What To Do When Your Classroom is Filled with Guns

Scott and Kids in front of the Organ of Muskets

Yes, my blog title was designed to be provocative. Thanks for following it here.

I am a few years into a partnership between the Western Massachusetts Writing Project/National Writing Project and the Springfield Armory National Historic Site/National Park Service, and this topic of guns is often on my mind. The Armory, after all, as one of two main arsenals of our United States government for decades (the other was in Harper’s Ferry), is all about guns and weapons of war, and we use the Armory Museum itself as our classroom for summer camps (one just ended) and professional development courses for teachers (another one is planned for the fall.)

Reconciling the use of a building housing devices of violence with the rich history and the amazing primary sources it provides as windows on the past is one I still grapple with, although I continue to find the partnership to be fruitful and collaborative and informative at all levels. Still … guns. They’re everywhere in our learning spaces.

Here’s what we have done to try to balance or mitigate these two often conflicting ideas when we have worked with middle and high school students at our summer camp we run at the Armory itself (and also, some of these are how we work with teachers to use local history in their classrooms):

  • We focus on the engineering design and innovation of manufacturing. We don’t ignore that what was being built here at the Springfield Armory was designed for war. But we pivot to the ways that innovations at the Armory transformed our Pioneer Valley, and the entire country, as the Armory’s work influenced other elements of the United States government operations.
  • We focus on the workers — from explorations of how immigration patterns during WW2 helped the Armory expand its workforce to meet the demands of war; to the role that women played when men went off to war, and the generational impact that had in the years following the wars; to the racial divisions that often played out at the Armory as a microcosm of the United States itself.
  • We use the stories behind the weapons — either from the manufacturing side or from some of the guns on display that have been personalized by the user, with engravings of tales and years and battles, and humanize the soldier on the battlefield, not glorify the guns they held.
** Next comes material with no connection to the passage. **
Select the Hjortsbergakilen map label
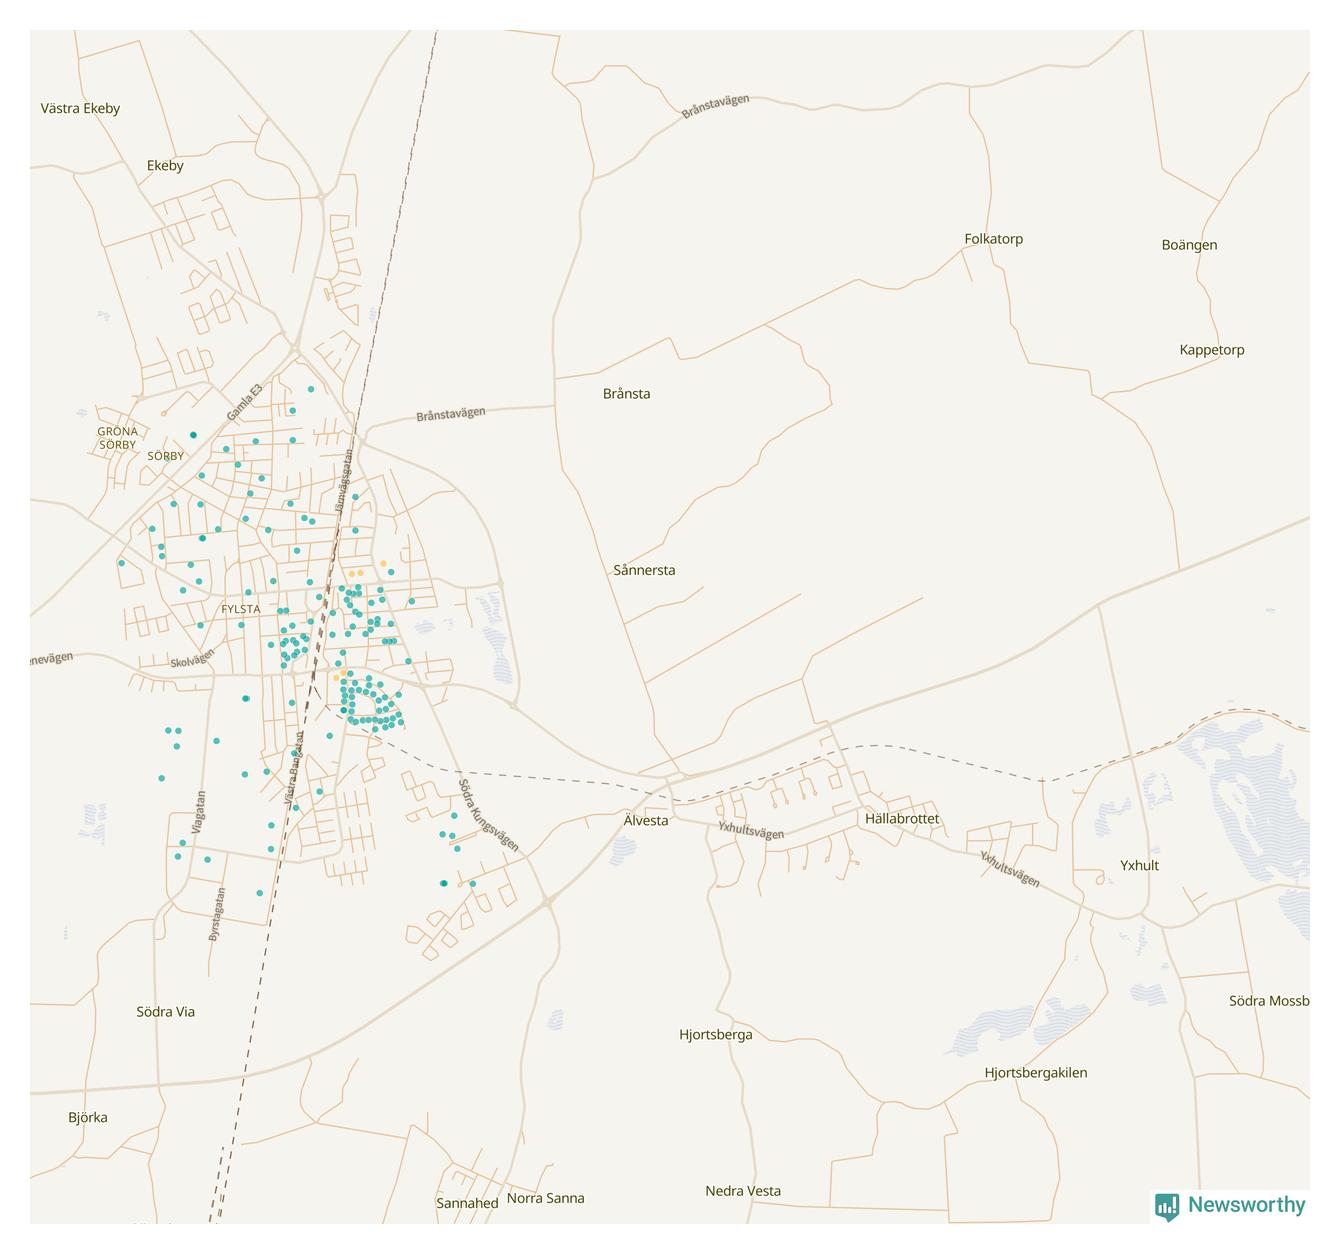 1035,1073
The object as holder of stories is a powerful instrument of learning.
  • A deep look at Shays Rebellion — when farmers and former soldiers of the Revolutionary War rose up in protest over taxes and marched to the Springfield Armory with a plan to take the guns — allows us to make connections to the present ideas of community protest, and the fuzzy line between right and wrong, and acceptable and unacceptable use of force, and the role of the federal and state government in the lives of its citizens.
  • We use creative writing to push the idea of guns in the museum in other directions. For example, one prompt was to design a “gun for good” by creating a patent design, with labels and explanations, for a gun-delivery-system for something positive. Campers designed guns that sent forth ice cream, money, technology, music and, my favorite, new homes for the homeless of Springfield. Another prompt had them designing their own museums, using the Armory as a mentor text. And yet another was to design a board game about the Armory, with history as the springboard for play.

Four years into my partnership with the Armory (which began two years before I even came into the mix with other WMWP colleagues), and I still feel a bit unsettled by the weapons part of the museum. It’s an entire wing of weapons, including grenade launchers and machine guns and other advanced killing technology. Cases and cases of them, all tied to history, of course.

Manufacturing at the Armory

Even as a former soldier (infantry sergeant, National Guard) who was once trained on many of the modern weapons in the cases, I always encounter my own internal resistance to bringing young people in there. I am strongly in favor of gun control legislation and abhor the political work of the NRA to influence politicians to thwart any kind of reasonable measures to protect lives from guns.

Hopefully, by finding other ways to connect to the history of the Armory, we bring the importance of the building and the site to the surface for city kids who might not otherwise be aware. For some, the guns are what brings them to camp. This is the reality. Our job is to the show the toll of guns, and the role they played in America’s wars, but also to use them to tell the stories of the people behind them.